Low-Code AI Tools: How to Implement AI-Based Apps Easily
This is part of Solutions Review’s Premium Content Series, a collection of contributed columns written by industry experts in maturing software categories. In this submission, KNIME Head of Data Science Evangelism Rosaria Silipo in collaboration with Aline Bessa and Emilio Silvestri offers advice on how to implement AI-based applications easily with the use of low-code AI tools.
It has become easier and easier to build artificial intelligence (AI) solutions. You do not need to be a full-fledged data scientist to train a machine learning (ML) model. You do not need to be a full-fledged programmer to include AI in your business applications. The right low-code tools can take you a long way in developing and productionizing AI-based applications.
The AI-Based Application
Recently, we developed a relatively complex AI application that includes:
- Data collection in the form of user feedback to a simple online game.
- Sentiment analysis of the user feedback with various ML and natural language processing (NLP) models.
- Productionization and orchestration of all modules together.
The AI models were trained and the single modules were developed using a low-code platform for data science. The final application was then made available to the real world through a dedicated deployment and productionization platform.
The Online Game and User Feedback Collection
The online game was a “Guess the Flag” game. The user is presented with a randomly selected flag, and they have three chances to guess the country to which it belongs. Each game session includes 10 flags. At the end of each session, the statistics of the user’s success and failure are presented via a dashboard, and the user gets the chance to leave a review.

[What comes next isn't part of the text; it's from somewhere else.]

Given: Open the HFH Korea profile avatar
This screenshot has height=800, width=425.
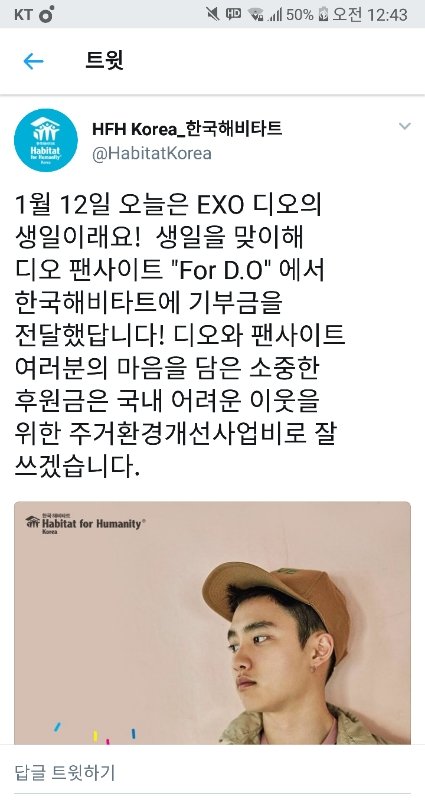Looking at the screenshot, I should [x=46, y=140].
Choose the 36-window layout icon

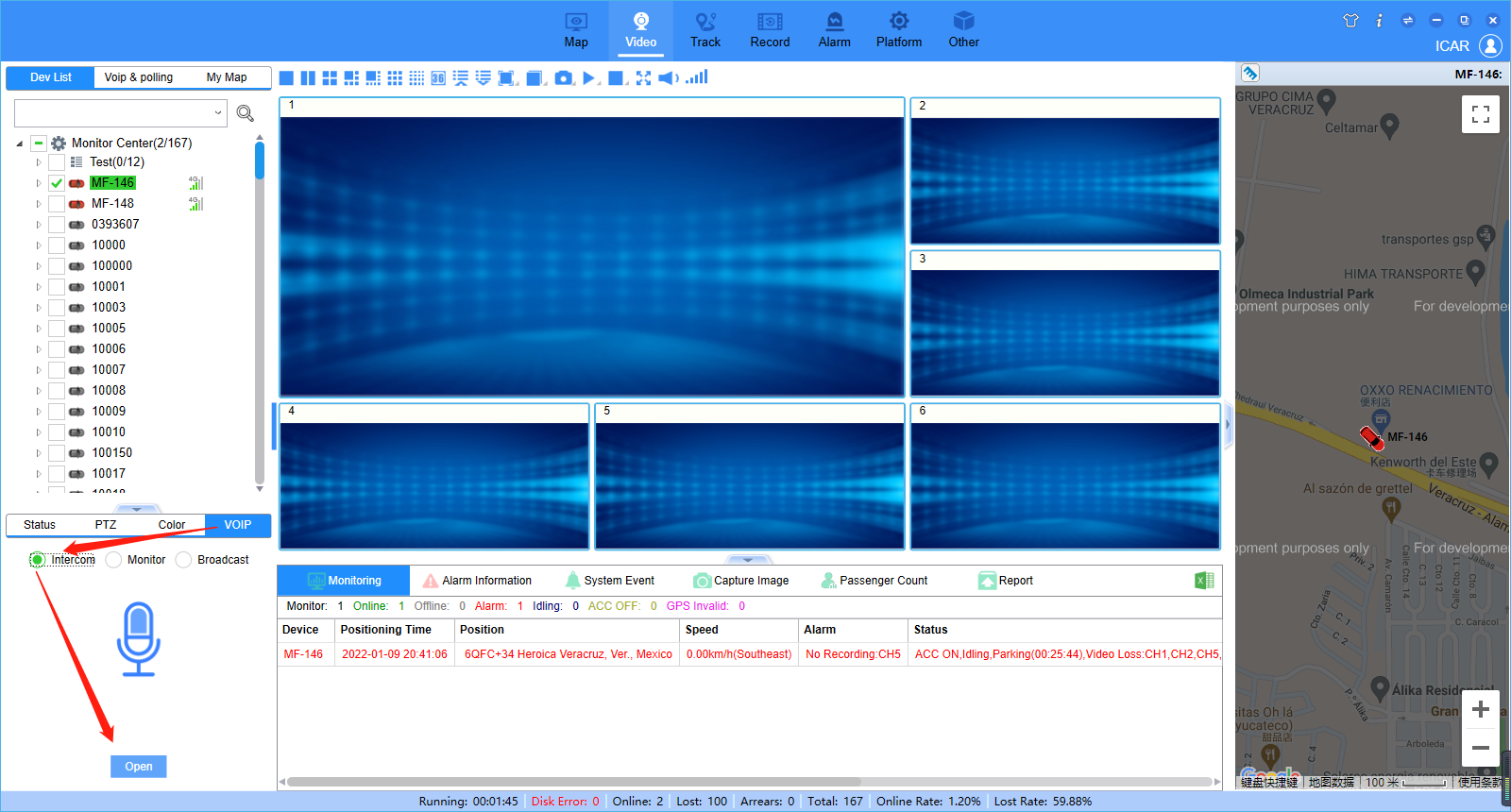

The whole game was implemented as a web application without writing one single line of code. The low-code tool for data science, KNIME Analytics Platform, relies on the concept of “components” to implement interactive web pages. While originally intended to resemble just dashboards, KNIME components are so flexible that we could implement the whole web interface of the game with it:
- The flag presentation
- The answer options
- The final stats dashboard
- The feedback form
The Sentiment Analysis Application
On all reviews collected in the past 24 hours, a sentiment analysis application was applied to evaluate the user experience of the game. There are many possible ways of implementing a sentiment analysis application, depending on available time, costs, expectations, and data.
- A solution based on classic NLP rules and statistics is easy to implement but requires some specific linguistic knowledge.
- In the last few years, solutions based on machine learning algorithms have been preferred. In this case, however, a representative data set should be available to train the algorithm.
- Still in the realm of machine learning-based sentiment analysis applications, deep learning models have shown better performances, though requiring, even more, example data for training.
- Recently, pre-trained transformer models have been made available by companies with access to large amounts of text data.
Below is the KNIME workflow that implements a classic NLP-based solution for sentiment analysis. We chose to implement this NLP-based approach for its simplicity. Any other of the above-listed approaches could have been equally implemented.
Productionization and Orchestration
Before moving both applications, the flag game, and the sentiment analysis, into production, we modularized them as much as possible. One service implemented the flag and answer evaluation, one service the feedback collection, one service the sentiment analysis, and one the report generation. Each service consisted of a logical block and was productionized as a self-contained REST service.
The orchestration of all services was obtained via the KNIME Server’s features. KNIME Server can schedule a module execution, call modules in cascade after other modules’ execution, and exploit services provided by another module using the Call Workflow Service node.
The Steps to Success
It seems easy, right? And it was. However, there is more than meets the eye in this project. Many steps were required for the successful implementation:
- Management acceptance
- Project definition
- Skill set scouting
- Web development
- AI model training and deployment
- Service productionization
Let’s start from the bottom of the list. The open-source low-code tool that we used, KNIME Analytics Platform, took care of web development, AI model training, and model deployment. Its commercial companion, KNIME Server, took care of the productionization and orchestration. Both turned out to be the easiest parts of the whole project, mainly thanks to the low-code approach.
Thus, the key to success for this project was to reach the development phase with very clear ideas of what we wanted to develop, the resources we could dedicate, and how much support we needed from management. Nothing really compares to clear ideas. Indeed, this was the most complex part of the project: understanding what to develop and how all pieces could work together. It took a few meetings and more than a few conversations to reach a clear, final vision.
The goal of the project had always been to evaluate feedback left by users. We started from book reviews, but then users would have needed first to read at least one or two books and then leave feedback. The feedback collection process would have been too slow. We thought of songs, but the copyright issue arose. We thought of restaurants, but here we would not have been the owners of the data. Then one of us had the idea of building a game. Gamification is a powerful tool to get users to interact. In order to avoid copyright issues, we made up our own game with flags, to which we appended a feedback collection form. The web development here would need some basic UI skills to make it as easy as possible to use.
The second part was the evaluation of the feedback texts. For that, even a junior data scientist would have been able to implement a sufficiently accurate solution based on one of the four sentiment analysis approaches listed above.
Finally, the orchestration and productionization process was to be entrusted to a data engineer, someone with an eye for detecting logically isolated tasks and turning them into services.